- YOUR OBJECTIVE -
Scan the entries below, and for each line that includes the word "split", make a copy.

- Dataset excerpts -
= Beginning of Section =

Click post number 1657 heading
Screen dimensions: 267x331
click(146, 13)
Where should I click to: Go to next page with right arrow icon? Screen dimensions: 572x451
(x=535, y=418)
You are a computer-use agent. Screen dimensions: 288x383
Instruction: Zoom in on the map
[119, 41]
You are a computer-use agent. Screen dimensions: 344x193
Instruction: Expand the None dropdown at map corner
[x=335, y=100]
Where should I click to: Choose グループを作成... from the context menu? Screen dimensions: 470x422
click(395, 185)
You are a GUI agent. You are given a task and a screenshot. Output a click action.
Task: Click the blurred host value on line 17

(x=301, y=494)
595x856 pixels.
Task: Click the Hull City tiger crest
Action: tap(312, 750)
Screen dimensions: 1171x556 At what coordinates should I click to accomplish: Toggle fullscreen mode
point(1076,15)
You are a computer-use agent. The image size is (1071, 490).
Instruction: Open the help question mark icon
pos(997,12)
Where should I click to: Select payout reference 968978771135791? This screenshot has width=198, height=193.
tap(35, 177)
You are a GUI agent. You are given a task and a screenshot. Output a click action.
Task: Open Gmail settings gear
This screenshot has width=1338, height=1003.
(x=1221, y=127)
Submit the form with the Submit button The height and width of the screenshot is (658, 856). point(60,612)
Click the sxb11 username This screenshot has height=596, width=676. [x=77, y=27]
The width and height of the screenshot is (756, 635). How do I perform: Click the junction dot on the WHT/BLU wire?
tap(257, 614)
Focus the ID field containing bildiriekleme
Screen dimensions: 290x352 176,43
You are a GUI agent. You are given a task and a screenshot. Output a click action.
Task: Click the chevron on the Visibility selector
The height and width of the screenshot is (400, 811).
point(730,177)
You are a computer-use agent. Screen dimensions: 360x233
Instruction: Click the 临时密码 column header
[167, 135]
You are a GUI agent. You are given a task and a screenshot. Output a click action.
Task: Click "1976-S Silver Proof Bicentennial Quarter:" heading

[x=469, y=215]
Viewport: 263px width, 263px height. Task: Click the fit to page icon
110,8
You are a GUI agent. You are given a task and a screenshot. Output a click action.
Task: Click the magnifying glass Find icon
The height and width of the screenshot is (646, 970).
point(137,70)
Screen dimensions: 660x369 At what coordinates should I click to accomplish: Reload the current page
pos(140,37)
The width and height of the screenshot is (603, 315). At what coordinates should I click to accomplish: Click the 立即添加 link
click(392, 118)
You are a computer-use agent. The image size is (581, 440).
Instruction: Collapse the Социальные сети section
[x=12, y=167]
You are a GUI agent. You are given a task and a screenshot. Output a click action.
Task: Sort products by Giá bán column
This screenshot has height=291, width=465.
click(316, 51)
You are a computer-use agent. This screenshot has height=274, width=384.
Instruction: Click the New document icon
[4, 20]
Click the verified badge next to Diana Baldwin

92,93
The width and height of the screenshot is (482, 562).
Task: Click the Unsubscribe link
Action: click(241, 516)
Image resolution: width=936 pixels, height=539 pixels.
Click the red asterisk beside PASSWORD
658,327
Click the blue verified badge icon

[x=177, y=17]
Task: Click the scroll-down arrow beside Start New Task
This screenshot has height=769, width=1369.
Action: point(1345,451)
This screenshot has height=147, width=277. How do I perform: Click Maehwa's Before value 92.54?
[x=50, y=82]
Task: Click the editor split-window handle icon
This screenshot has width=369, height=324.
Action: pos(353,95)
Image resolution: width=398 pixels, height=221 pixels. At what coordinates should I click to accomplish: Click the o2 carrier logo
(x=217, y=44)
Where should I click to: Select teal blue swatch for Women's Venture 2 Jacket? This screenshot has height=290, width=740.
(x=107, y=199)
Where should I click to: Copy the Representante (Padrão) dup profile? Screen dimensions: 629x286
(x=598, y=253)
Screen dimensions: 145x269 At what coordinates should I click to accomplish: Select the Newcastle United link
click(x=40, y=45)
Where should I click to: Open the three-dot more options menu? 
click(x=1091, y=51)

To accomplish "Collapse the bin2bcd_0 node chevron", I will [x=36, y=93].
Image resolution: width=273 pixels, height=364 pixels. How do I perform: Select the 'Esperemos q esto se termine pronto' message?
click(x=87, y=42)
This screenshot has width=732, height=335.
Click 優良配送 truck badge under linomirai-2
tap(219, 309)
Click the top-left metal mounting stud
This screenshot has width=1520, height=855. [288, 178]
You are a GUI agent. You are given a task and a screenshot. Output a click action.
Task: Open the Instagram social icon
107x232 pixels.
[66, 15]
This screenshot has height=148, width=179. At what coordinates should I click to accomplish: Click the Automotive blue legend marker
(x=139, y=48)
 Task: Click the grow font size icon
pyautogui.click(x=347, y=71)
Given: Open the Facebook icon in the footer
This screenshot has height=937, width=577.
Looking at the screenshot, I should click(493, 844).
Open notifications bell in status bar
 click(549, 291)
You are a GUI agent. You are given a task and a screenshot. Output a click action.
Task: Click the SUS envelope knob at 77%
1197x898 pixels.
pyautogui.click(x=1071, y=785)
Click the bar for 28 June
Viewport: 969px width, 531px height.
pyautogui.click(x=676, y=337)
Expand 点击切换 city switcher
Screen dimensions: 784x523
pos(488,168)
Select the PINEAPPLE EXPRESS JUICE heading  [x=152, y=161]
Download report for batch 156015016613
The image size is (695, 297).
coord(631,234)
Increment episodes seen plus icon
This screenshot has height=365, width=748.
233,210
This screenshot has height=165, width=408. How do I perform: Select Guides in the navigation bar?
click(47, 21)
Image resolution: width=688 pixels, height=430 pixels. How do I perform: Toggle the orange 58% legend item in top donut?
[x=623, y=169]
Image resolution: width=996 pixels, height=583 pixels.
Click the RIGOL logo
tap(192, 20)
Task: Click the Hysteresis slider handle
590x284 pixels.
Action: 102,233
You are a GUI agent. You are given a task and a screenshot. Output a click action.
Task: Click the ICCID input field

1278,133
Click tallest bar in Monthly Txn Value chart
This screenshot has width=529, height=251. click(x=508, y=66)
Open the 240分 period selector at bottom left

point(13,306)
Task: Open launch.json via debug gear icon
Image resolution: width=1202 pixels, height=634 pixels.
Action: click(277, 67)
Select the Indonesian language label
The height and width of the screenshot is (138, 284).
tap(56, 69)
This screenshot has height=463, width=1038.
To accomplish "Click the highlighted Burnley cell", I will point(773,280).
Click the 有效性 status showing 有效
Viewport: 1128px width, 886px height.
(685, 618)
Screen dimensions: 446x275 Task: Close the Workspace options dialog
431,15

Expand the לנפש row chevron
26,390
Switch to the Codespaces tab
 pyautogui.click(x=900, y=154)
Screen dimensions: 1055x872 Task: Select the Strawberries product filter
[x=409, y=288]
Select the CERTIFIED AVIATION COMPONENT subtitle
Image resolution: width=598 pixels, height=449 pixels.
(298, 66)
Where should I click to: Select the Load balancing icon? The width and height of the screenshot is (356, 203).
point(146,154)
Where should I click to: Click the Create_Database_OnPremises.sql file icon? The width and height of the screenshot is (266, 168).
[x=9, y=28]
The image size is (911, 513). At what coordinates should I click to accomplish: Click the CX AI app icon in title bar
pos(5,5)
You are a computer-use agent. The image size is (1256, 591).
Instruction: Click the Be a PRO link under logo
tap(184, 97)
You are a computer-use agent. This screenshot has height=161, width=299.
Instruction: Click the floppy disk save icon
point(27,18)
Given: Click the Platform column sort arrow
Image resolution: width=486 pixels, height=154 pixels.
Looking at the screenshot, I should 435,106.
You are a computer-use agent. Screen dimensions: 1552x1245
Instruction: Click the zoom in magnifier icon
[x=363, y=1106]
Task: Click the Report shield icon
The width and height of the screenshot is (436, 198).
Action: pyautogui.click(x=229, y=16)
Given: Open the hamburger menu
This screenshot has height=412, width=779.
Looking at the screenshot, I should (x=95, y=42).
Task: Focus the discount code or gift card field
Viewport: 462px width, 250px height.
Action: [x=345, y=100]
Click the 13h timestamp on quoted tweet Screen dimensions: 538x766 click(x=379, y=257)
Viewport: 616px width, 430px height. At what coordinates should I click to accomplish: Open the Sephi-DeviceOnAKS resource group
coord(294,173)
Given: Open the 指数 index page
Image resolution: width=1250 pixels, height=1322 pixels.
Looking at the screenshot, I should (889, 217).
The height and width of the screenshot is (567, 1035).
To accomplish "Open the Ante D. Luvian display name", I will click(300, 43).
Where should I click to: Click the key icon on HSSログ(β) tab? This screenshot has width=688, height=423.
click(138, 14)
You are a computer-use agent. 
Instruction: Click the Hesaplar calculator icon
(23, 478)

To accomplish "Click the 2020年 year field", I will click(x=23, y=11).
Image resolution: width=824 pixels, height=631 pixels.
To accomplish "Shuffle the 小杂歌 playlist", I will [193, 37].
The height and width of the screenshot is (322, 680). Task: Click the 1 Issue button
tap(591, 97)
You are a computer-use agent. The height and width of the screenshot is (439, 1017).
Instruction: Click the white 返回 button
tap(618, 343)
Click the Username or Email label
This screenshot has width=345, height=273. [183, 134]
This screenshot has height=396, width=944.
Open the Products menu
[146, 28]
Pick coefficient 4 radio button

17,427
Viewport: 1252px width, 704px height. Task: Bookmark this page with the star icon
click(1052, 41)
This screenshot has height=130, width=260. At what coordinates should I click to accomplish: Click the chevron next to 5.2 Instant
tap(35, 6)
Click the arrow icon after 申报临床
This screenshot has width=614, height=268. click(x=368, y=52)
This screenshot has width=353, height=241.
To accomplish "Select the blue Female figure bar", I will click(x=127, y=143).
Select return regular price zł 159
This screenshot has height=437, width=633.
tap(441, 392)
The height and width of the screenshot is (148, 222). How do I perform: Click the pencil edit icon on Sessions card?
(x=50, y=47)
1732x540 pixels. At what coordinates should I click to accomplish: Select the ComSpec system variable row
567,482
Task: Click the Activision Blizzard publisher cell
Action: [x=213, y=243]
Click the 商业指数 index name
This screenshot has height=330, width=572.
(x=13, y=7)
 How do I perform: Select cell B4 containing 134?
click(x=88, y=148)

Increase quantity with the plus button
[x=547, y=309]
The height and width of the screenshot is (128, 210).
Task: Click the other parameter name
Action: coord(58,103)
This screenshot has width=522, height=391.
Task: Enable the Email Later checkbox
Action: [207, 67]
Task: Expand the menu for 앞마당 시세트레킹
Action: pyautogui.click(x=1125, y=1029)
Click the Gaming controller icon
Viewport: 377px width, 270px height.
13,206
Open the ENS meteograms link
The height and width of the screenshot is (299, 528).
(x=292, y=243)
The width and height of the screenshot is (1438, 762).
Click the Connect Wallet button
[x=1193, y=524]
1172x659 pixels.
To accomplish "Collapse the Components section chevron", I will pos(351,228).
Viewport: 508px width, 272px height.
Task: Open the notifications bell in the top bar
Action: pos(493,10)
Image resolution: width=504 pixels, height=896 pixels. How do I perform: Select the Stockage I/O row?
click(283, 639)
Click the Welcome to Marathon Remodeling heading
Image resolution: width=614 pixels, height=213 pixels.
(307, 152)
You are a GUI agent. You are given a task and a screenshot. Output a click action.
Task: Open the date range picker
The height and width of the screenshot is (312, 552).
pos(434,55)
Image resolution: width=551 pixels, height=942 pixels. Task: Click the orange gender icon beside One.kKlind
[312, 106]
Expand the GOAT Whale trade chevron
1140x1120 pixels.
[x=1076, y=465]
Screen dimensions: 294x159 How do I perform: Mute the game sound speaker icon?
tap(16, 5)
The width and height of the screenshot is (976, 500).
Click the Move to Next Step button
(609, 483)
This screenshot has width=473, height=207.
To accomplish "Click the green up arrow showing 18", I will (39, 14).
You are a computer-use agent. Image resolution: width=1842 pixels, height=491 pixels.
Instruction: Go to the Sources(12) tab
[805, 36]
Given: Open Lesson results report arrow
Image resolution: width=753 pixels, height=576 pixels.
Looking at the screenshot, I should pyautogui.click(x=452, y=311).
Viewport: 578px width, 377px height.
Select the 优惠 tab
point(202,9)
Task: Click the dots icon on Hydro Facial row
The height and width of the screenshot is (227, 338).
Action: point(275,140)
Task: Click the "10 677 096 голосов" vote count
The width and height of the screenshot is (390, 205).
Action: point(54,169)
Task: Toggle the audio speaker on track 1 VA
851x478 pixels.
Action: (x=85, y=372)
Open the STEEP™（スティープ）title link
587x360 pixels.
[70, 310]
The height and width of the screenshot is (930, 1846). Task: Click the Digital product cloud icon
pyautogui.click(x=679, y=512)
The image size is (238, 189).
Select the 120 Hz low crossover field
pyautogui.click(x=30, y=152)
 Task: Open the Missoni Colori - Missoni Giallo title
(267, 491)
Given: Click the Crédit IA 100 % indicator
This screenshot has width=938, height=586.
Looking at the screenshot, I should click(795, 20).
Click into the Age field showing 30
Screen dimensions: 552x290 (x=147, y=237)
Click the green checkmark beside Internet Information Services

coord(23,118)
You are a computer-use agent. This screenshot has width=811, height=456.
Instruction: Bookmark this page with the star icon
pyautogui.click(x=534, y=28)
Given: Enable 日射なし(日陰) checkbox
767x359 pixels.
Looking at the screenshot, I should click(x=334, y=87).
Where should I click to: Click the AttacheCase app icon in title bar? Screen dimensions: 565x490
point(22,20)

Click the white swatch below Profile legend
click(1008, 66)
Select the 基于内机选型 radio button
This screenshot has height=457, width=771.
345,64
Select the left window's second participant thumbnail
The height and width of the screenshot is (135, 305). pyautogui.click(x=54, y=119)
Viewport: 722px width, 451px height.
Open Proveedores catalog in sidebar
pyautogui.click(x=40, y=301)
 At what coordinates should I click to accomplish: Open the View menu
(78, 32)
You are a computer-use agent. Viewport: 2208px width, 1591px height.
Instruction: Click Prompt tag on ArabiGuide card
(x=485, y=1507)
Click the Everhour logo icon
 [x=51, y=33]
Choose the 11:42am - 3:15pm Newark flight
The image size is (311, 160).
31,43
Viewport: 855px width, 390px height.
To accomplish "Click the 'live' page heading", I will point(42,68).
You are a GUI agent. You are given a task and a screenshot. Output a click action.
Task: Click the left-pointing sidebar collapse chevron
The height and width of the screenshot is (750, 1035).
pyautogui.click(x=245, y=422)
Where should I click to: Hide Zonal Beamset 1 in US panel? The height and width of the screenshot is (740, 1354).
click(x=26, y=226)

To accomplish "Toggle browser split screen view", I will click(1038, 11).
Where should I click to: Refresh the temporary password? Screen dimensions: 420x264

= End of Section =

- OUTPUT OF THE TASK -
Task: Click the editor split-window handle icon
To accomplish "Toggle browser split screen view", I will click(1038, 11).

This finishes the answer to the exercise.